- [ABOUT THIS EXERCISE] Copy the lines below exactly, starting at the one with "Ortsangaben (58, 1436)" and ending at the one with "[button] (236, 37)", and leave out any picture.

- [DATA EXTRACTS]
┌──

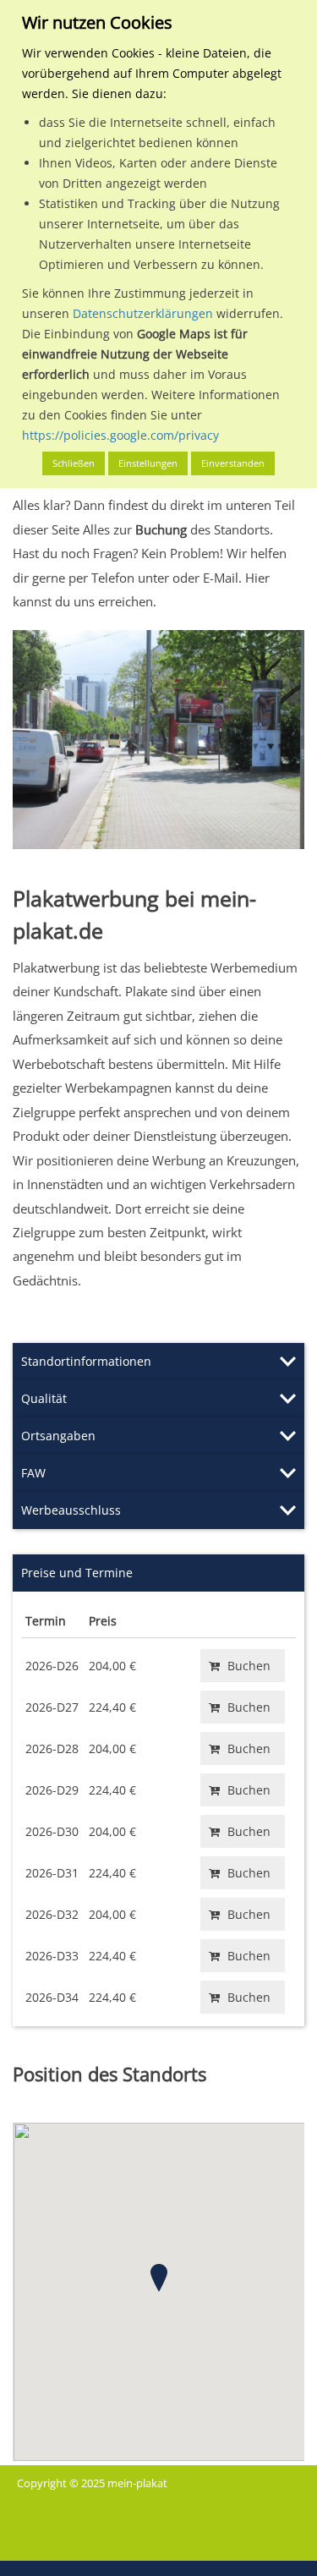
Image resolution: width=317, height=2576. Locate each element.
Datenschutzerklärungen (143, 313)
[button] (159, 2278)
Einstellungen (148, 463)
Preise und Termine (77, 1573)
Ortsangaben (58, 1436)
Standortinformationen (86, 1361)
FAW (33, 1473)
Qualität (44, 1398)
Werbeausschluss (71, 1510)
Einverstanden (233, 463)
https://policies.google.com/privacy (120, 435)
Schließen (73, 463)
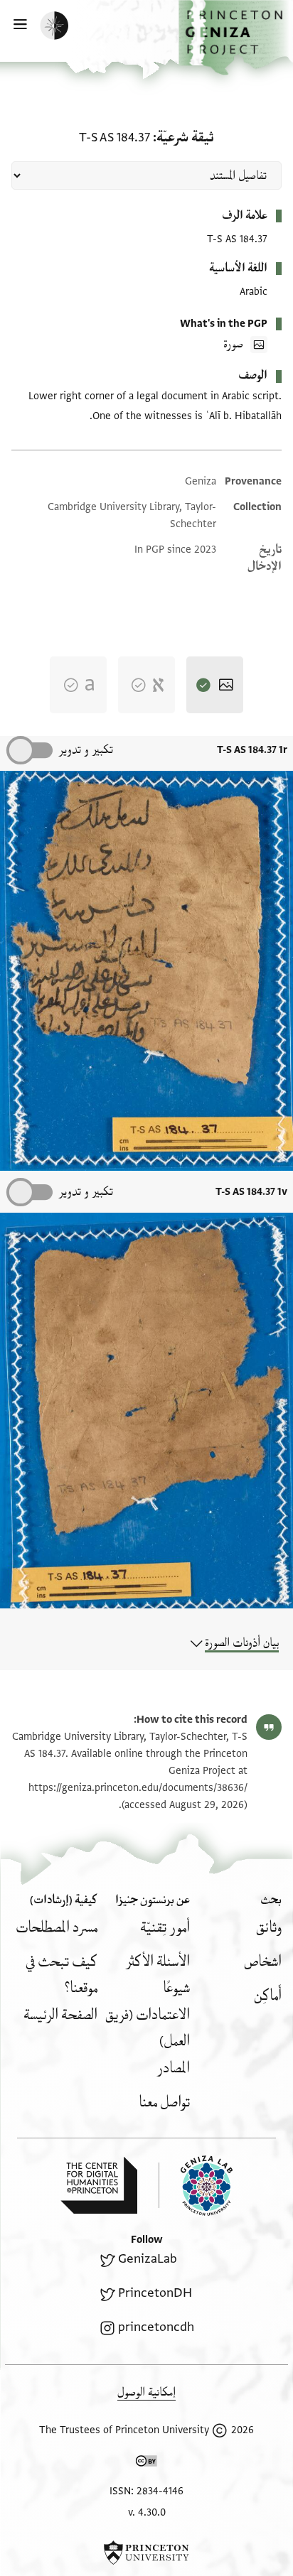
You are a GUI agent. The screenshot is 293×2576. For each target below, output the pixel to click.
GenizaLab (147, 2259)
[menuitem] (269, 1928)
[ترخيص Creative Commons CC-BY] (146, 2463)
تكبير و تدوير (85, 750)
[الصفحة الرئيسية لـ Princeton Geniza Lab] (196, 2185)
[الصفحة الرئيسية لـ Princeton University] (146, 2552)
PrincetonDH (155, 2293)
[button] (236, 37)
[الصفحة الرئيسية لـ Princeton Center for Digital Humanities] (98, 2185)
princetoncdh (156, 2327)
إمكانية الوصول (146, 2392)
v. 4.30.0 (147, 2512)
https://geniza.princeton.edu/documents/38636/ (137, 1788)
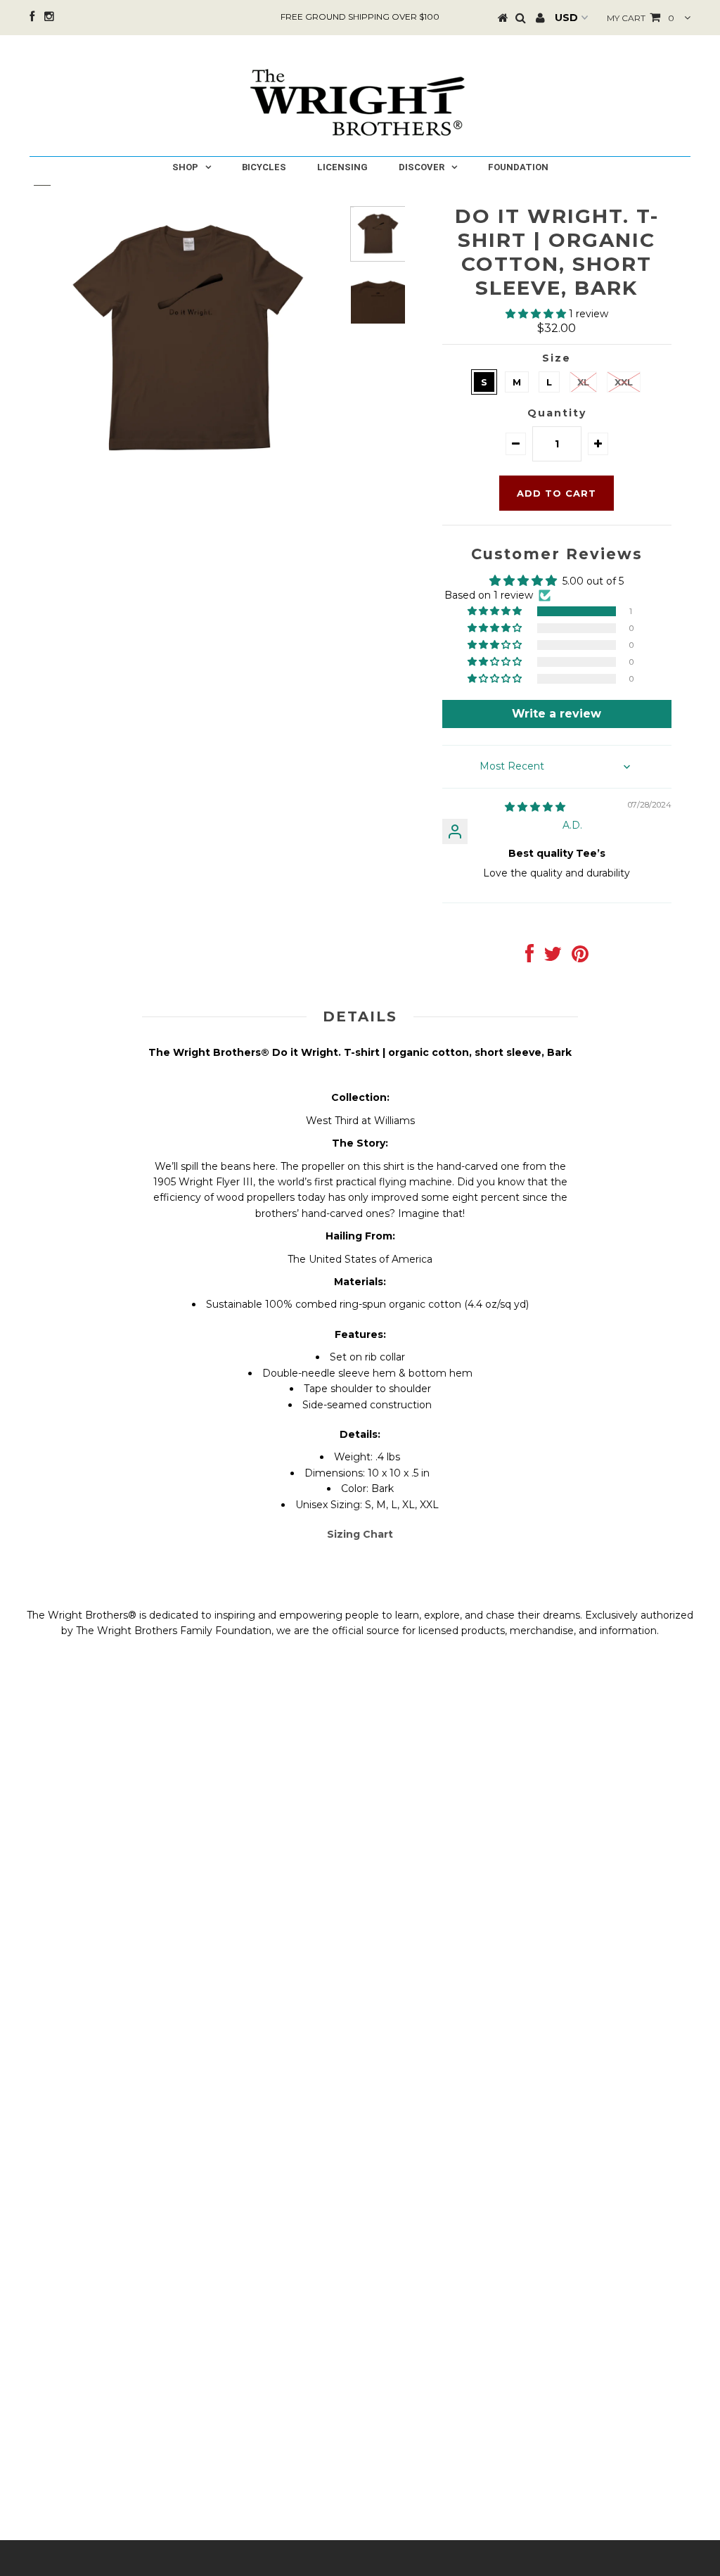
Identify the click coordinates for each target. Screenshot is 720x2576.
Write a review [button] (556, 713)
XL (583, 382)
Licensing (342, 167)
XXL (624, 382)
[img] (535, 807)
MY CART (640, 18)
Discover (421, 167)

└──

- [SOLUTION FOR THIS TASK]
Ortsangaben (58, 1436)
Standortinformationen (86, 1361)
FAW (33, 1473)
Qualität (44, 1398)
Werbeausschluss (71, 1510)
Einverstanden (233, 463)
https://policies.google.com/privacy (120, 435)
Schließen (73, 463)
You are a GUI agent. The screenshot is 293×2576. For each target below, output the pixel to click.
GenizaLab (147, 2259)
[menuitem] (269, 1928)
[ترخيص Creative Commons CC-BY] (146, 2463)
تكبير و تدوير (85, 750)
[الصفحة الرئيسية لـ Princeton Geniza Lab] (196, 2185)
[الصفحة الرئيسية لـ Princeton University] (146, 2552)
PrincetonDH (155, 2293)
[button] (236, 37)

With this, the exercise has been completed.